Query by document via a decomposition-based two-level retrieval approach

  • Authors:
  • Linkai Weng;Zhiwei Li;Rui Cai;Yaoxue Zhang;Yuezhi Zhou;Laurence T. Yang;Lei Zhang

  • Affiliations:
  • Tsinghua University, Beijing, China;Microsoft Research Asia, Beijing, China;Microsoft Research Asia, Beijing, China;Tsinghua University, Beijing, China;Tsinghua University, Beijing, China;St. Francis Xavier University, Antigonish, Canada;Microsoft Research Asia, Beijing, China

  • Venue:
  • Proceedings of the 34th international ACM SIGIR conference on Research and development in Information Retrieval
  • Year:
  • 2011

Quantified Score

Hi-index 0.00

Visualization

Abstract

Retrieving similar documents from a large-scale text corpus according to a given document is a fundamental technique for many applications. However, most of existing indexing techniques have difficulties to address this problem due to special properties of a document query, e.g. high dimensionality, sparse representation and semantic concern. Towards addressing this problem, we propose a two-level retrieval solution based on a document decomposition idea. A document is decomposed to a compact vector and a few document specific keywords by a dimension reduction approach. The compact vector embodies the major semantics of a document, and the document specific keywords complement the discriminative power lost in dimension reduction process.
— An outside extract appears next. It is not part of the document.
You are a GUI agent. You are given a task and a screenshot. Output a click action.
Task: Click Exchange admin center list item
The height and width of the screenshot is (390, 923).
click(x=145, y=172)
We adopt locality sensitive hashing (LSH) to index the compact vectors, which guarantees to quickly find a set of related documents according to the vector of a query document. Then we re-rank documents in this set by their document specific keywords. In experiments, we obtained promising results on various datasets in terms of both accuracy and performance. We demonstrated that this solution is able to index large-scale corpus for efficient similarity-based document retrieval.